Are you filtering the air from outside with carbon that's injected into your skimmer? Just thinking maybe your neighbor didn't spray anything, but the city could have.
I'm also running rox and it's worked well for me at the early stage of my tank. If you do increase the carbon, maybe try and see if the decline changes for better or worse. I know people say rox is really aggressive with Zeovit, so if the decline gets worse, maybe switch over to a different type or reduce the amount further. If the tanks stops or starts getting better, it could something did make it's way into the tank. Worst case is no change at all rough.
I saw you mentioned if you start over you'd go with another nutrient management system, what do you think you'd go with?
Im not filtering the air at all, and our city doesnt spray, but since it can't hurt, I put some carbon in a mesh bag and canister, and added it to the incoming air line just to be safe. I also replaced the carbon in the tank with fresh and put it inside the filter sock (I run a single 7" sock in my set up) for increased exposure. I used 2/3 a cup and replaced with fresh rather than increase the carbon so I maintained at least one parameter of the change. If things get better, I can just replace the carbon every few days, rather than increase and have a chance at going overboard with stripping the water.

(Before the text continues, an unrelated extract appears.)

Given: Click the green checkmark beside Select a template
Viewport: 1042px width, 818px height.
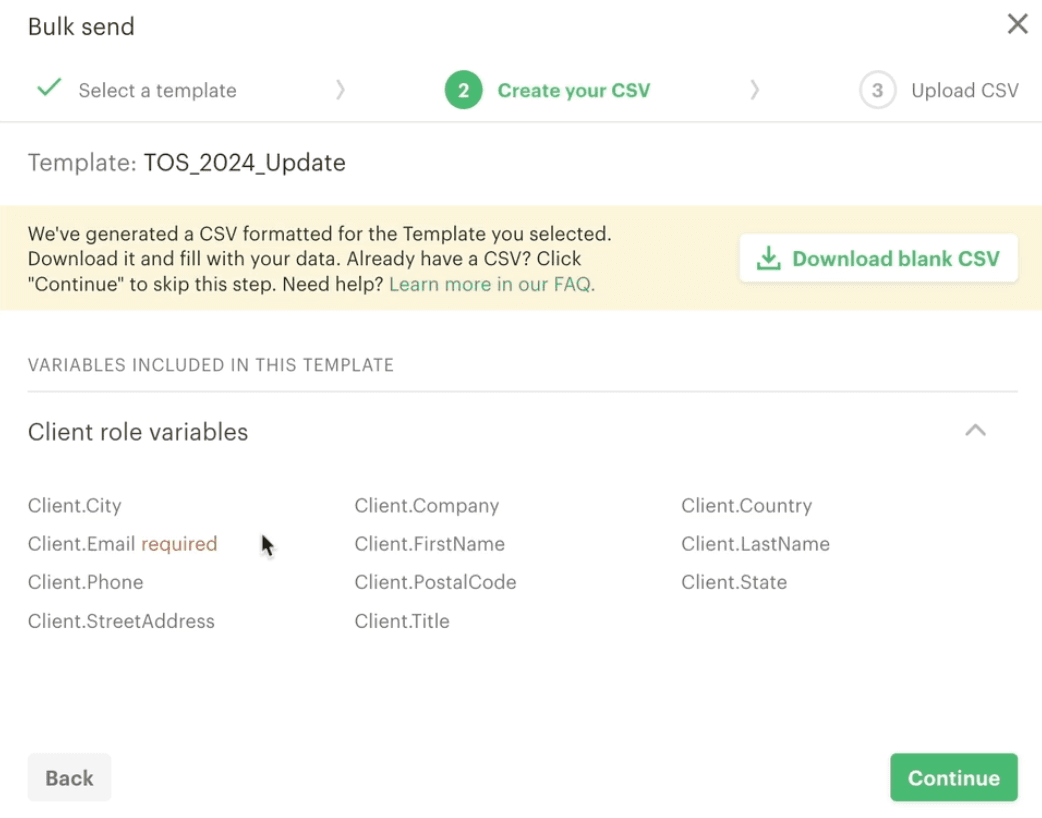Looking at the screenshot, I should click(x=48, y=89).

As for the nutrient management system - I havent really given this a lot of thought yet. I like ZeoVit, its been relatively hands off and easy to maintain schedule wise. I dont use a lot of "extras" which I think made it nice to prevent things from becoming a "chore". I dont really want to do any kind of refugium - Ive never had much success with them, and they seem to become much more of a mess than I want to deal with - and sump space is already at a premium. I have run Triton before and my nutrients were always much higher in the system as a whole. So that gets rid of most of those systems. Ideally, I would continue to use ESV two part, so maybe something similar to Zeo, a bacterial driven system, but something more like NO4PO3-X or VSV? Im not entirely sure yet. I have to do more research.
I keep thinking that my current issues are exacerbated by the death of the derasa - that clam was probably mopping up a lot of the high nitrates that Im seeing now, and so it was never really a problem prior to its death. Thats not to say that its what caused the acro issue - that was happening before - but if something was already causing an issue, and then there was a big ammonia and/or nitrate spike due to the clam kicking the bucket, it seems logical that the resulting instability would wreck havoc on an already compromised system.
Who knows... maybe this spring, I'll redo the entire tank, when I can afford to have a custom refugium sump built for the tank, and then I can start from scratch - new rocks, new sand, new frags...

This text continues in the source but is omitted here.